* _ZIEL DER AUFGABE_:
Beantworte diese Fragen zum Text über die Kampagne von Rüttgers:
(a) An welchem Datum findet die Landtagswahl statt?
(b) Unter welchem Motto stand die Gegenaktion der Bündnisgrünen?
(c) Wie viele EDV-Fachleute suchten laut Zwickel derzeit in Deutschland Arbeit?

Rüttgers setzt bis zur Landtagswahl am 14. Mai auf die plakative Formel "Kinder statt Inder" und entsprechende Postkarten, mit der er, bisher für moderate Töne bekannt, landesweit seinen Bekanntheitsgrad steigerte und beim Wahlvolk beliebter wurde. Zurückgeschlagen haben einzig die Bündnisgrünen, die der CDU-Zentrale in NRW mit einer Gegenaktion unter dem Motto "E-Mail statt Postkarte" die Online-Briefkästen zum Überlaufen brachten.

Seine Kampagne richtet sich gegen die geplante Anwerbestrategie der Bundesregierung von indischen Spezialisten in der Informationstechnologie. Nur weiß seine Partei nicht so recht, ob sie über sein umstrittenes Wahlkampfmotto lachen oder weinen soll. Während er von Mentor Roland Koch, dem Fraktionsvorsitzenden der CDU/CSU, Friedrich Merz, und anderen Unionskonservativen gestützt wird, haben unter anderem der Hamburger CDU-Vorsitzende Dirk Fischer und der sächsische Wirtschaftsminister Kajo Schommer die Kampagne kritisiert.

Die designierte Parteichefin Angela Merkel hält sich bedeckt bis distanziert. Es liege in der Verantwortung des Spitzenkandidaten, wie er seine Wahlkampfkampagne führe, sagte sie dem Tagesspiegel. Rüttgers, so Merkel weiter, habe den Schwerpunkt Bildung gewählt, und auf der Postkarte steht nicht mehr "Mehr Kinder als Inder", sondern "Ausbildung statt Zuwanderung" Daraufhin sprach sich Merkel, wie viele andere Vertreter der Union, darunter der hessische Justizminister Christian Wagner für ein Zuwanderungsmodell aus, das auch aus Kreisen der Liberalen favorisiert wird. Damit gewinnt Rüttgers‘ Wahlkampfidee eine Parallele mehr mit der Doppelpaß-Kampagne der Union im vergangenen Sommer, bei der letztlich auch das FDP-Modell als Kompromiß angenommen wurde. Indirekte Hilfe bekommt der angegriffene Jürgen Rüttgers von der Arbeiterschaft. Der IG-Metall Vorsitzende Klaus Zwickel kritisierte die Kampagne der Bundesregierung und bezeichnete sie als "Rote Karte für Arbeitslose". In der aktuellen Ausgabe des Verbandsorgans Metall schreibt Zwickel von 31.840 EDV-Fachleuten, die derzeit in Deutschland Arbeit suchten. Gleichzeitig merkte er an, daß es nur an qualifizierten Arbeitskräften mangele, weil die Industrie Weiterbildungsmaßnahmen aus Kostengründen ablehne. "Und Inder kriegt man für das halbe Geld", so Zwickel.

* _VORLIEGENDE EINTRÄGE_:
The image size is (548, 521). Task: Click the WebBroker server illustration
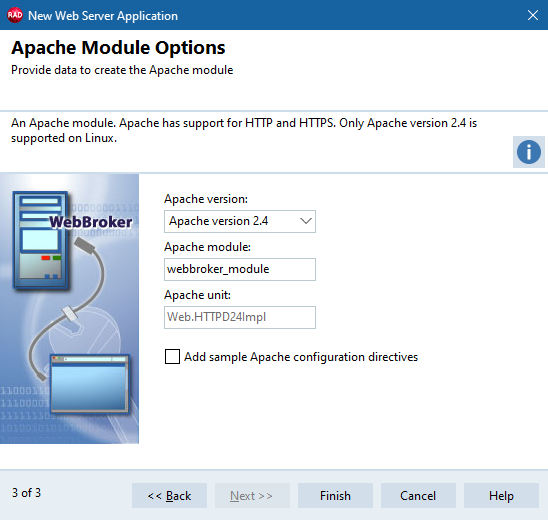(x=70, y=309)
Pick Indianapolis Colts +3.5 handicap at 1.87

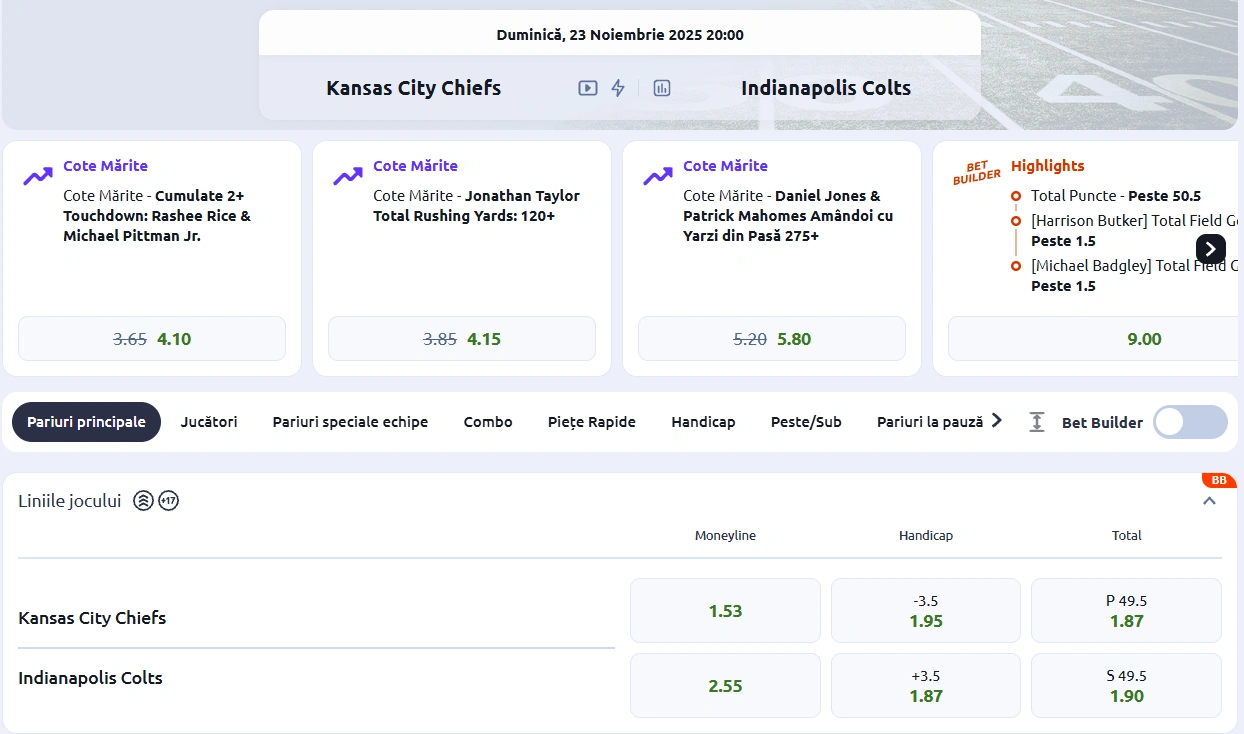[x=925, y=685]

---

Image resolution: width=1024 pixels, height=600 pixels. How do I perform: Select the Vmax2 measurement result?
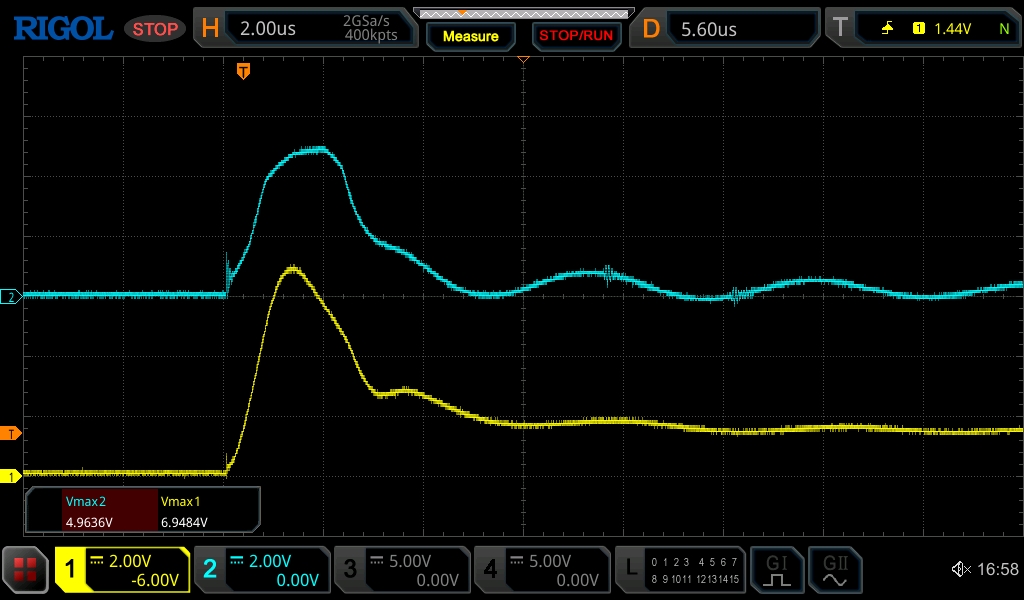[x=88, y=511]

* _LÖSUNG DER AUFGABE_:
(a) Am 14. Mai.
(b) "E-Mail statt Postkarte".
(c) 31.840.